**TASK ITEM**
Your response must be made up of each line in the data below that contains the string "will".
BEGIN RECORDED INFORMATION
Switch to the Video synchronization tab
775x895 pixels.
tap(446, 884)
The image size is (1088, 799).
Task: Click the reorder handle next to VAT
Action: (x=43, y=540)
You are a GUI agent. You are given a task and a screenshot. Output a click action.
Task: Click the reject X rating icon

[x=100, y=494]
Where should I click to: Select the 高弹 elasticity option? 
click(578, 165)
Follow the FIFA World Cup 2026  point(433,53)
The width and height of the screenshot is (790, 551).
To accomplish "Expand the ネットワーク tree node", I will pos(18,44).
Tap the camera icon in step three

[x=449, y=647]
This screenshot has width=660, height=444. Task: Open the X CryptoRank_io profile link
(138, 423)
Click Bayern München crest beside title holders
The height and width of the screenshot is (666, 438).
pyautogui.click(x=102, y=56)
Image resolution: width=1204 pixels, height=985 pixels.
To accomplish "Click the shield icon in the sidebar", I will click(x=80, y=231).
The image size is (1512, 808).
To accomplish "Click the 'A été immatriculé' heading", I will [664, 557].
END RECORDED INFORMATION
**WRITTEN RESPONSE**
To accomplish "Expand the ネットワーク tree node", I will pos(18,44).
To accomplish "Click the shield icon in the sidebar", I will click(x=80, y=231).
To accomplish "Click the 'A été immatriculé' heading", I will [664, 557].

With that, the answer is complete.